## Problem to solve
Where the records below show a line containing "The height and width of the screenshot is (659, 1280).", start copying; end with the line containing "Uncheck the Show", and copy it too.

Pixel coordinate grounding data:

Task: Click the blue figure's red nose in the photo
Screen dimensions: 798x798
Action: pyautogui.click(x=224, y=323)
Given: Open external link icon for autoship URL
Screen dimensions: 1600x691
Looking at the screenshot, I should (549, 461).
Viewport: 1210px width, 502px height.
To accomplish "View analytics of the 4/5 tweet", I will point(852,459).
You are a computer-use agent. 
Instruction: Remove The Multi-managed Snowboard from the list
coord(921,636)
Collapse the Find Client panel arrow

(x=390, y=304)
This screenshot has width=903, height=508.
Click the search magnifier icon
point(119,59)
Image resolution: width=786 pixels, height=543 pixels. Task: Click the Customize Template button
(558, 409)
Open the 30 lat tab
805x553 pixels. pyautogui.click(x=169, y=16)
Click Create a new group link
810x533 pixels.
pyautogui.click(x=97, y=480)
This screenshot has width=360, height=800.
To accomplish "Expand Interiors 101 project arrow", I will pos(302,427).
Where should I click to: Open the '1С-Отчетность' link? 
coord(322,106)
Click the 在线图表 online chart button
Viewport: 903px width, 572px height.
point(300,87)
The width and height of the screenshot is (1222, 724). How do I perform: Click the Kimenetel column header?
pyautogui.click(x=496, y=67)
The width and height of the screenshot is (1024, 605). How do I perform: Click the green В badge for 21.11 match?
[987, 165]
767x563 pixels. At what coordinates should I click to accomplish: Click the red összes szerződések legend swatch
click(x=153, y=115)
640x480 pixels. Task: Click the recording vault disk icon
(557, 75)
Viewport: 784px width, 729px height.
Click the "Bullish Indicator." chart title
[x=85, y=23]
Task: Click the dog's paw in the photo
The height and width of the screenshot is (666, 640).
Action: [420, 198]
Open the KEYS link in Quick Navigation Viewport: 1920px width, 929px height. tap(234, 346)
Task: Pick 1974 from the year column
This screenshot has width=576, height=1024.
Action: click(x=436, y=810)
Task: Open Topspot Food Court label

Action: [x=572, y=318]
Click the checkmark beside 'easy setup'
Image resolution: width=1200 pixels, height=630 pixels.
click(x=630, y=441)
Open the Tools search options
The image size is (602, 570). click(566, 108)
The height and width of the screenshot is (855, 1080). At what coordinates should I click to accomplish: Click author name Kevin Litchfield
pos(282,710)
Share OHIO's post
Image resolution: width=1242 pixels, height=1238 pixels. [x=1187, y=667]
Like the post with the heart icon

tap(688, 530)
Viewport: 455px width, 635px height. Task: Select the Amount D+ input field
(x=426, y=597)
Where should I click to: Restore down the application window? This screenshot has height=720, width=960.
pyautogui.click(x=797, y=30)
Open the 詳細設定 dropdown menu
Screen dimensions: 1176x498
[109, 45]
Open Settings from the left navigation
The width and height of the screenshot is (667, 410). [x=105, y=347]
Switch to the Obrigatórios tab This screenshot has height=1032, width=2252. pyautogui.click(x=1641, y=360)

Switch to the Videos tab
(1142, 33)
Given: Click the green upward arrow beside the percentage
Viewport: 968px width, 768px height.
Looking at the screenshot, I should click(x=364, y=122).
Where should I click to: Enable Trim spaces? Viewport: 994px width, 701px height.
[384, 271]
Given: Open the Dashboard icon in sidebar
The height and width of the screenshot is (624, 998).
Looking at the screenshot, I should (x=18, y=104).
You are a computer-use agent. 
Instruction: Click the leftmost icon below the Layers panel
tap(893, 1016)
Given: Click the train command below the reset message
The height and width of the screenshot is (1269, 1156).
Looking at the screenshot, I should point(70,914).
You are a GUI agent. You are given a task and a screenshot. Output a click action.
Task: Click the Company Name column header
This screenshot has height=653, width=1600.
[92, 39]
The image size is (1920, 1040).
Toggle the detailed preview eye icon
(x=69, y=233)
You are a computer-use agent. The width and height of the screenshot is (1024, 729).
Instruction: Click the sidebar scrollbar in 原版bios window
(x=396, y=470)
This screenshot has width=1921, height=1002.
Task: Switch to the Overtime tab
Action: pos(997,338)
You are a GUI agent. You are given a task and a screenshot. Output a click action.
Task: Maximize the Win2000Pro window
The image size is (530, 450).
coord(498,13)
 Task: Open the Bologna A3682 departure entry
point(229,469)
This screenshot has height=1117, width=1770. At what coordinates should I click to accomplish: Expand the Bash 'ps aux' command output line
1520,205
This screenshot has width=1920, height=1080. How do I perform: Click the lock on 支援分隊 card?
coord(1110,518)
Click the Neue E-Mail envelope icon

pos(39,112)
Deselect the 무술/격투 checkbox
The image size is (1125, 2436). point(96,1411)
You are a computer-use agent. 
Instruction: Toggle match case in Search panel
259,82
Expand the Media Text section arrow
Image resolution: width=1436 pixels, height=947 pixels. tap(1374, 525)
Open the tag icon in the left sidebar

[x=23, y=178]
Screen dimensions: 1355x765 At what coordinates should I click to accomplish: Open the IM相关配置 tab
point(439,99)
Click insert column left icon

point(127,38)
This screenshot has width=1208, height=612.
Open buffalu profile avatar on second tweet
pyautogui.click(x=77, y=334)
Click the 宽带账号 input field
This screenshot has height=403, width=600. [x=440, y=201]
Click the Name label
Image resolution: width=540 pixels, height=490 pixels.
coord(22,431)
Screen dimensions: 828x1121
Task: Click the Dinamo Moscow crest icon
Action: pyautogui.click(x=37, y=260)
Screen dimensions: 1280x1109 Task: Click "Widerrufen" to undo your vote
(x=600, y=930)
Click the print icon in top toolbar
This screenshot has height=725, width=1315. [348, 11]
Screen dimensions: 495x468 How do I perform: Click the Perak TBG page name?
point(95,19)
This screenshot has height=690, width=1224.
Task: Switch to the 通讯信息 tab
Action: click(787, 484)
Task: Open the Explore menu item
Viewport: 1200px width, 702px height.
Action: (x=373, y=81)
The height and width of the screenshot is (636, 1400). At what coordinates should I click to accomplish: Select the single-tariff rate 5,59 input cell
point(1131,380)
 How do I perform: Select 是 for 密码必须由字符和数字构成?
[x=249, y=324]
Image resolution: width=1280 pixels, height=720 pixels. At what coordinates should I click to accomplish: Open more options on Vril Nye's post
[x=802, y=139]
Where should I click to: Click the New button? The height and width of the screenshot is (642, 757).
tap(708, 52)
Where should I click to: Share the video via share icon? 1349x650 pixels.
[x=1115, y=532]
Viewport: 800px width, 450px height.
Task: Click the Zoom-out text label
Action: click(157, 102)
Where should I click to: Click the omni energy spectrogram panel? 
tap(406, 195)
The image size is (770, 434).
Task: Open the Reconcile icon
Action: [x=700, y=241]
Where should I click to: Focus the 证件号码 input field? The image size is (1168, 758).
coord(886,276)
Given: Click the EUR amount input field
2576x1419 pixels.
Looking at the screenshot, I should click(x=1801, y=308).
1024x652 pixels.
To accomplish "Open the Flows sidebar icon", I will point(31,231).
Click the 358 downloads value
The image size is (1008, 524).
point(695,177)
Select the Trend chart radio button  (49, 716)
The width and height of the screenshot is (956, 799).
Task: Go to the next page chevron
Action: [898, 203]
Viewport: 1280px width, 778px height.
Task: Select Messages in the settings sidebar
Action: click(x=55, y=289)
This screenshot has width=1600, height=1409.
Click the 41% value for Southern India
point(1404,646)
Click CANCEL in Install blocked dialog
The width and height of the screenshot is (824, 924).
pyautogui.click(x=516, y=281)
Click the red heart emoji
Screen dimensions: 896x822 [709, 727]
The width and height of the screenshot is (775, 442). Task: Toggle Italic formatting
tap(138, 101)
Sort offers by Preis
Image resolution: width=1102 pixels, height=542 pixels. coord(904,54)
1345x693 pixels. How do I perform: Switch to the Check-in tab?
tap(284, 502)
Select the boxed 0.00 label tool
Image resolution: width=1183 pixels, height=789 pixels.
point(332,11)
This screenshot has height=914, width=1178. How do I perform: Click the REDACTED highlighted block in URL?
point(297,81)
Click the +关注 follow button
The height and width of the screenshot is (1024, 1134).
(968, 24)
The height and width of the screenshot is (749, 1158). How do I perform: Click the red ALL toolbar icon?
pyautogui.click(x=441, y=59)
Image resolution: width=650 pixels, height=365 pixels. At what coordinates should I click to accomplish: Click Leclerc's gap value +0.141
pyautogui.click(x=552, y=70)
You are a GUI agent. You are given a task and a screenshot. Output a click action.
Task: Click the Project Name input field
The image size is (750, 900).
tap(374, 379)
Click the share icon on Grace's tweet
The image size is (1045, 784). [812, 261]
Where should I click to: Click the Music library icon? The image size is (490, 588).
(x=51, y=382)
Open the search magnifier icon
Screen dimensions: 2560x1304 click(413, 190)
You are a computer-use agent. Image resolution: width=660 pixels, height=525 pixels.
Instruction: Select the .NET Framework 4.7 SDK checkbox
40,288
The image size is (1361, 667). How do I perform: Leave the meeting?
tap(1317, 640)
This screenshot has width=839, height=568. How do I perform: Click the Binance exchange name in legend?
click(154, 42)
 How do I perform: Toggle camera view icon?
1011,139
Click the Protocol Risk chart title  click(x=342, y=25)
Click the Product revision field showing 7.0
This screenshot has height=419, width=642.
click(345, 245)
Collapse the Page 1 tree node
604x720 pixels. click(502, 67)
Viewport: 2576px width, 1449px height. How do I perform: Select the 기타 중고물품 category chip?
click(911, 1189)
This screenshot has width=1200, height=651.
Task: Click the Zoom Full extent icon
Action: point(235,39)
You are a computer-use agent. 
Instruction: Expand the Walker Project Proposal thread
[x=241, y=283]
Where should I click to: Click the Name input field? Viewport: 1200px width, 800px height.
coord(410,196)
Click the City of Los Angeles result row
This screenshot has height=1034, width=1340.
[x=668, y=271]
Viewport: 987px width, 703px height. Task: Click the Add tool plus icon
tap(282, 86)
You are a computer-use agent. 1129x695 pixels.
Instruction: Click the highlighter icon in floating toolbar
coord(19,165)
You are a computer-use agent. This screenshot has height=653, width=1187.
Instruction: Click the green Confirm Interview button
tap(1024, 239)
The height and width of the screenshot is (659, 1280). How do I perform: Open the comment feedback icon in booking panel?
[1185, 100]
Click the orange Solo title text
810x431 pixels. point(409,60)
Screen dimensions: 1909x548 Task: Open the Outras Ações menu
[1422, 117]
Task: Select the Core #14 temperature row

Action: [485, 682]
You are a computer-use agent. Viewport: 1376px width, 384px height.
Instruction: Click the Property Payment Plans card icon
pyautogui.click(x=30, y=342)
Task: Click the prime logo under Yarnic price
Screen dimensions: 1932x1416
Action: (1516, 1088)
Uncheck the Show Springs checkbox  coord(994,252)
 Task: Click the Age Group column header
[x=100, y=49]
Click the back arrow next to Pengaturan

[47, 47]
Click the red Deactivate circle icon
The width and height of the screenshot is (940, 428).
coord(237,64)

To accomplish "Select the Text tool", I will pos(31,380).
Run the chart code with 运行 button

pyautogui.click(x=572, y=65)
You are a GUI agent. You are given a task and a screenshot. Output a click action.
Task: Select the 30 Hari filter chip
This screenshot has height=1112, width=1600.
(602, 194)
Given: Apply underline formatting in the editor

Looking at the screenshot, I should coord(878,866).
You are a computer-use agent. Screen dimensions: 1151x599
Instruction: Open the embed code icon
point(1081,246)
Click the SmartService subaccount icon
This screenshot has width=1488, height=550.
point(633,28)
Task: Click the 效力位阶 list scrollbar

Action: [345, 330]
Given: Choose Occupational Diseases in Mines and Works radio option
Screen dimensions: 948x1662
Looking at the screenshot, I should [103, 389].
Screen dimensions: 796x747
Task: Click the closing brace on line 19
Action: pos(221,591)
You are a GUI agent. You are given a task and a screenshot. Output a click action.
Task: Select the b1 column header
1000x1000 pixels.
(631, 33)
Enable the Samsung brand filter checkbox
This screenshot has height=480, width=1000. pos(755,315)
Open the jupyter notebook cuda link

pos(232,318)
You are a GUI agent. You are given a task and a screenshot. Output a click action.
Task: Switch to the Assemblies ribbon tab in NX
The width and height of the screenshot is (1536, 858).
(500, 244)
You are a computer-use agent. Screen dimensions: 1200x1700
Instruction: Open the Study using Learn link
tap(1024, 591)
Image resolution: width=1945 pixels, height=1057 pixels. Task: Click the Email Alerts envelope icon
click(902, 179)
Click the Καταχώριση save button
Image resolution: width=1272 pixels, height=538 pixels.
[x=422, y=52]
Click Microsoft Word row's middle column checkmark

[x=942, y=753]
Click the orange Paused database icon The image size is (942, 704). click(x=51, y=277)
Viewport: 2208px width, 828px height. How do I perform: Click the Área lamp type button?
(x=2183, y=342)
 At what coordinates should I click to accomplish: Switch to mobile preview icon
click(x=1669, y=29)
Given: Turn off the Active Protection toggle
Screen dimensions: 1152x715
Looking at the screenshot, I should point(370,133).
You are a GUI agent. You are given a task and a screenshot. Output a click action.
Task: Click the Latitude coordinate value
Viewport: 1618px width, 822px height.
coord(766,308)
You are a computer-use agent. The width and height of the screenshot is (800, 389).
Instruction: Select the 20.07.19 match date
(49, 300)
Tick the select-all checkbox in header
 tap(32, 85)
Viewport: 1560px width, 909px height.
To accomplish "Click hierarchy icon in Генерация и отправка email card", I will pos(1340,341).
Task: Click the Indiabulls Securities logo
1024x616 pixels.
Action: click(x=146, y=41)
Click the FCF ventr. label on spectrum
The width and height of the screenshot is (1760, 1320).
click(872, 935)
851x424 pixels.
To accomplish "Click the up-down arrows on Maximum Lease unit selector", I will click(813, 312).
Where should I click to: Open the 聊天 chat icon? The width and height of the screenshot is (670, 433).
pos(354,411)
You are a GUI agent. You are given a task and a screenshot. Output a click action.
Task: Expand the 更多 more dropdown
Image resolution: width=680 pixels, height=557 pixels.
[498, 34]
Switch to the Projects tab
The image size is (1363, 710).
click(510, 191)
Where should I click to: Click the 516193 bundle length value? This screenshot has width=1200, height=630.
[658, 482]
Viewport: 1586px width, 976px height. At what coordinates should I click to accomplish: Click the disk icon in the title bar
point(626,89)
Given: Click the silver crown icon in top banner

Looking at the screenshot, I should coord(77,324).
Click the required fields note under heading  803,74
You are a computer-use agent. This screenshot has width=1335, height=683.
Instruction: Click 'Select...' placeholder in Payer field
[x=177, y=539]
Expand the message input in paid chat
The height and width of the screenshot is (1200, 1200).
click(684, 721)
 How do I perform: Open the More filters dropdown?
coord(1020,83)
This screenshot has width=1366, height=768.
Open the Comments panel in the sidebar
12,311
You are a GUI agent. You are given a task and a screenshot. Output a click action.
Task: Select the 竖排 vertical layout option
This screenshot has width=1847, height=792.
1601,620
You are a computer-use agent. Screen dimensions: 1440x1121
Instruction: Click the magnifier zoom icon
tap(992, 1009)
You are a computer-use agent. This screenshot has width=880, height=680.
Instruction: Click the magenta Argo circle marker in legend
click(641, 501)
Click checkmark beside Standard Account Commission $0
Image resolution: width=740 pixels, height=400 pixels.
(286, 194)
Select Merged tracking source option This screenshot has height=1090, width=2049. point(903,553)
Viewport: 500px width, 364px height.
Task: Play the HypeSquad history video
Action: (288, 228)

## Written answer
The height and width of the screenshot is (659, 1280). How do I perform: Open the comment feedback icon in booking panel?
[1185, 100]
Click the orange Solo title text
810x431 pixels. point(409,60)
Screen dimensions: 1909x548 Task: Open the Outras Ações menu
[1422, 117]
Task: Select the Core #14 temperature row

Action: [485, 682]
You are a computer-use agent. Viewport: 1376px width, 384px height.
Instruction: Click the Property Payment Plans card icon
pyautogui.click(x=30, y=342)
Task: Click the prime logo under Yarnic price
Screen dimensions: 1932x1416
Action: (1516, 1088)
Uncheck the Show Springs checkbox  coord(994,252)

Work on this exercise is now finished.